Ukrainian Foreign Ministry not entitled to impose entry ban on foreigners - minister
KYIV. Dec 24 (Interfax) - Decisions on barring entry to Ukraine for foreign citizens are made not by the Foreign Ministry but by other competent agencies, such as the Security Service, the Interior Ministry, the State Border Service, and the Migration Service, Ukrainian Foreign Minister Leonid Kozhara said.
"The Foreign Ministry has no right to make such decisions," Kozhara said at a press conference on Tuesday when asked by journalists to comment on reports that a number of prominent foreigners, including former Georgian President Mikheil Saakashvili, have been barred from entering Ukraine.
Kozhara said Ukrainian law clearly stipulates what agencies can make such decisions proceeding from interests of Ukraine's national security, law and order, and the Foreign Ministry is not among them.

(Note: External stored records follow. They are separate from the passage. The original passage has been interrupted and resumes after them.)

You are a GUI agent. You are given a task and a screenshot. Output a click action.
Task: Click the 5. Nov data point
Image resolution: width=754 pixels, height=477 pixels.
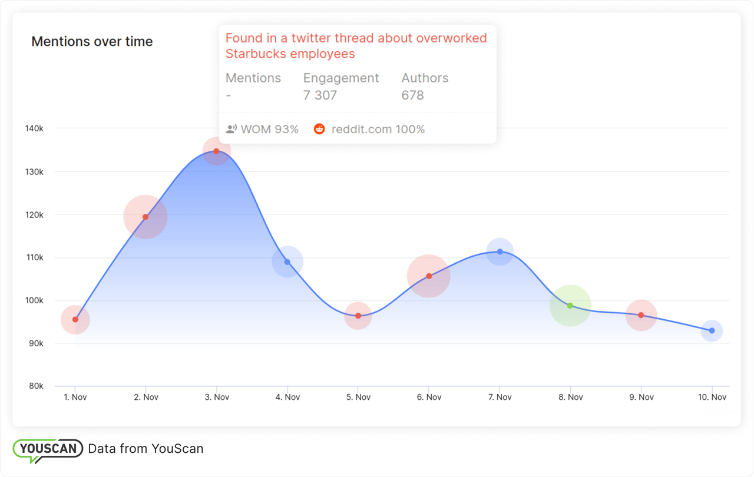[358, 316]
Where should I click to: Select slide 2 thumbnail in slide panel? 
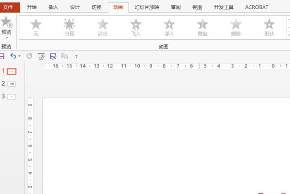12,84
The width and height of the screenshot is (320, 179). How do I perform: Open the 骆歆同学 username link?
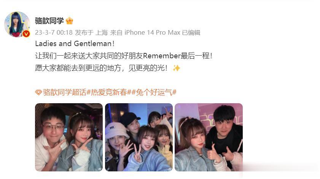[x=49, y=21]

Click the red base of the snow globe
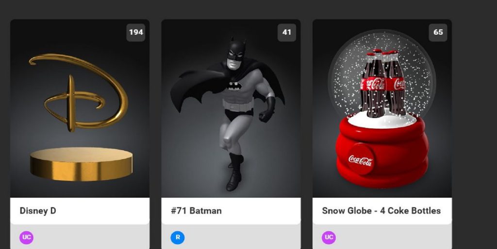[x=382, y=151]
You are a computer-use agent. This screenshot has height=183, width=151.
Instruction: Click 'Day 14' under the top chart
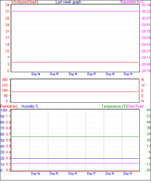(x=36, y=74)
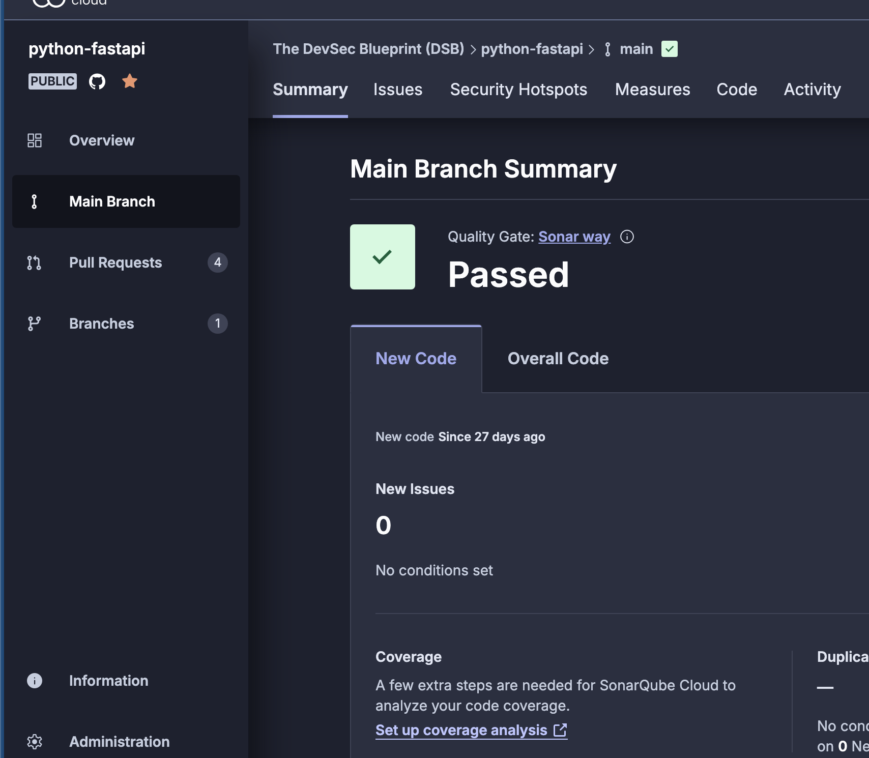Screen dimensions: 869x758
Task: Click the Pull Requests count badge
Action: click(x=217, y=263)
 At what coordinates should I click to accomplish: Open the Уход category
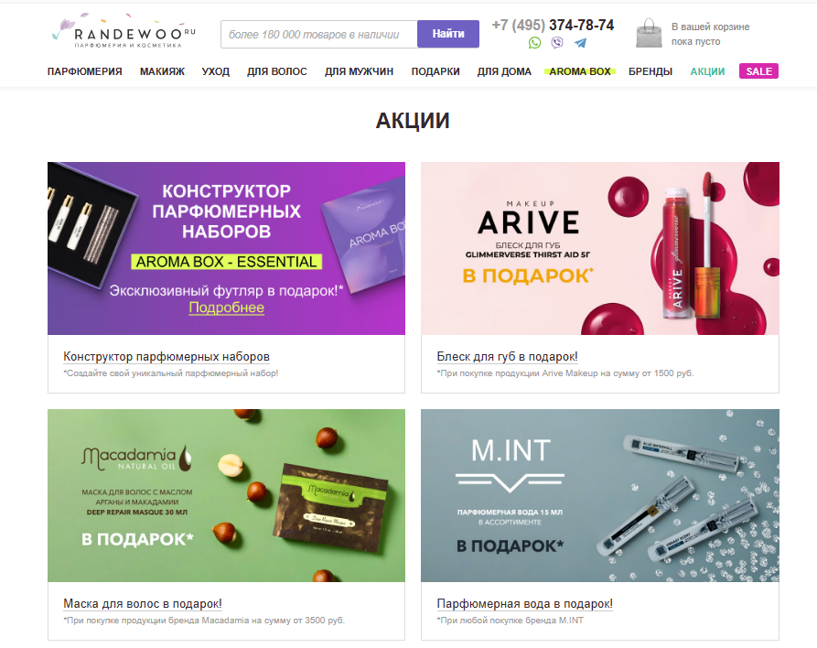tap(216, 71)
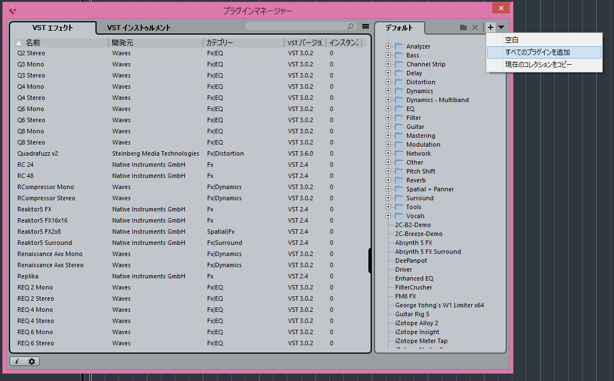Click the Cubase logo in title bar

(12, 10)
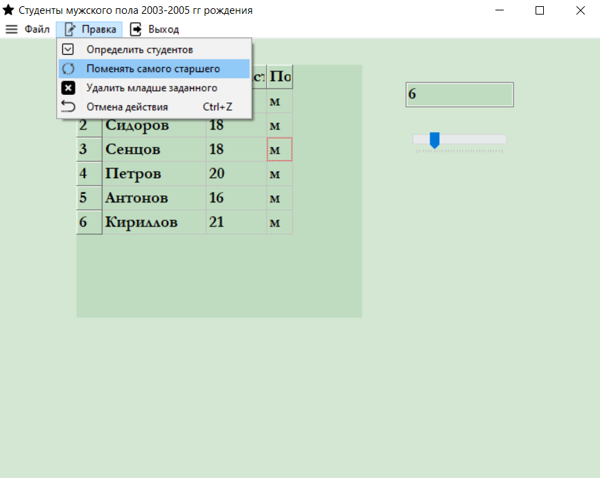Click the black X icon of Удалить младше заданного
Image resolution: width=600 pixels, height=478 pixels.
click(x=68, y=88)
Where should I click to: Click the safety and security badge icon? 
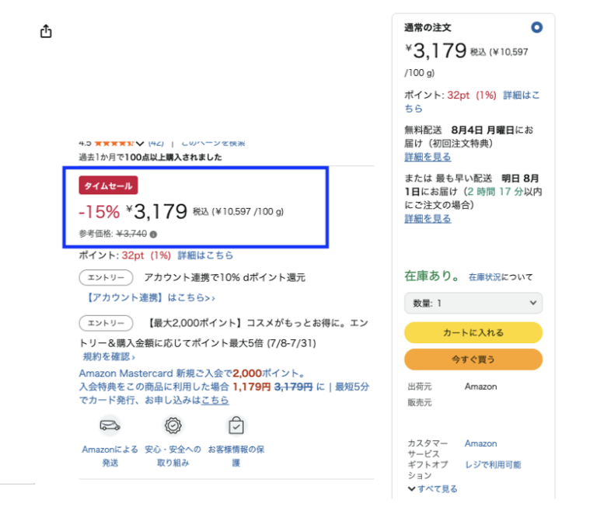click(x=173, y=425)
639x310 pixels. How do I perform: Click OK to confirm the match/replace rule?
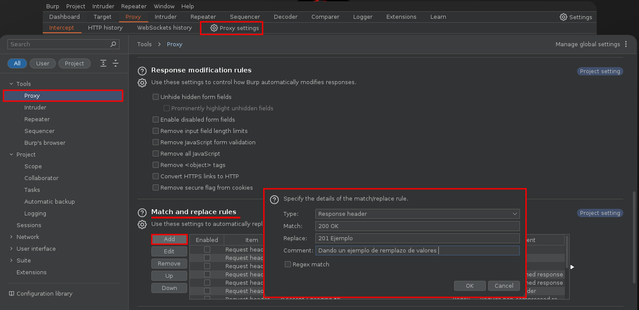point(469,286)
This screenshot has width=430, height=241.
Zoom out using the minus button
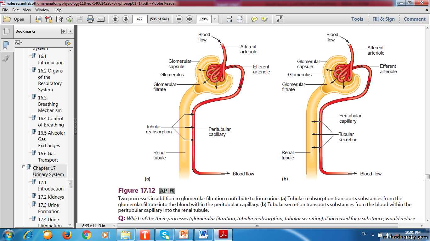pyautogui.click(x=179, y=19)
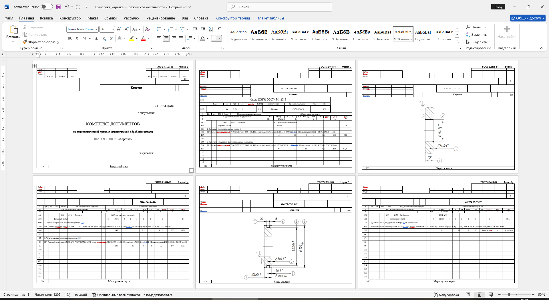Image resolution: width=549 pixels, height=300 pixels.
Task: Toggle center paragraph alignment
Action: (166, 38)
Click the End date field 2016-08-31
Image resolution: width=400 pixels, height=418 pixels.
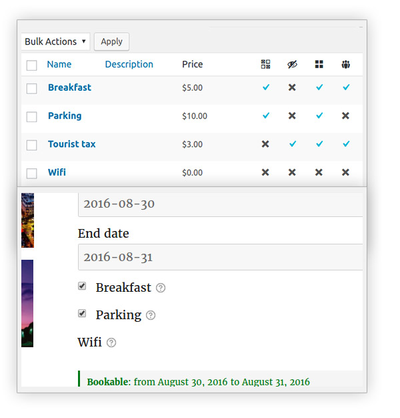pos(221,257)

"No one in this country is allowed to break the law, and such decisions can be made by relevant agencies for purposes of national security and public order," he said.
Kozhara declined to comment on such decisions by other agencies and said he was unaware of the list of foreign citizens unwelcome in Ukraine proposed earlier by Party of Regions parliamentarian Oleh Tsaryov.
It was reported earlier that Tsaryov had told Kommersant Ukraine that the Foreign Ministry and the Security Service had granted his inquiry on barring entry to Ukraine to 36 foreigners, among them Saakashvili, 29 other Georgian citizens, 5 citizens of the U.S., and one citizen of Serbia, who are all suspected of "consulting the opposition on destabilizing the situation in the country."
Tsaryov said he had filed his inquiry with Security Service chief Oleksandr Yakymenko and Foreign Minister Kozhara on December 8.
Georgian Ambassador to Ukraine Giorgi Zakarashvili had told Kommersant Ukraine that three people figuring in Tsaryov's inquiry had already been barred from entering the country.
The Security Service told Interfax it would not comment on the matter.